### Exercise goal
Reproduce the stretch of the energy-harvesting passage below from "As a rough estimate, amorphous" through "the Figure 4.", word for word.

# start of Excerpted passage

As a rough estimate, amorphous solar panels (a few cm2) can operate with a current in the range 8.5 uA/cm2 @ 200 lx (FL). This value is extrapolated using a de-rating factor for lower illumination and/or smaller area. That corresponds to 4 uA/cm2 @ 100 lx. A similar extrapolation is shown in the Figure 4.

Care should be taken to ensure that the voltage delivered by the solar cell is above the minimum required by the system (at the lowest expected light level) and that it is below the maximum the system can tolerate (at the highest expected light level).

Generally speaking, designers should define worst-case application requirements and add additional headroom, as necessary.

Thermo-electric Energy Harvesting
An alternative to popular solar panels for applications with limited light is a radio module that can be powered by other external power sources such as a thermo-electric generator. This option is based on a standard Peltier element. Such an energy source, with as little as 2 Kelvin temperature differential, can deliver enough energy to operate low-power EnOcean radio modules. An energy storage device, such as a super-capacitor, provides a reservoir for harvested energy storage and provides the short-term burst current required by the radio module.

# end of Excerpted passage
# start of Data lines

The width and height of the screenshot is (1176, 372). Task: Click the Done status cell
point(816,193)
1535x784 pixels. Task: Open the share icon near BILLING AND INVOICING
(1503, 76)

# end of Data lines

### Solution
As a rough estimate, amorphous solar panels (a few cm2) can operate with a current in the range 8.5 uA/cm2 @ 200 lx (FL). This value is extrapolated using a de-rating factor for lower illumination and/or smaller area. That corresponds to 4 uA/cm2 @ 100 lx. A similar extrapolation is shown in the Figure 4.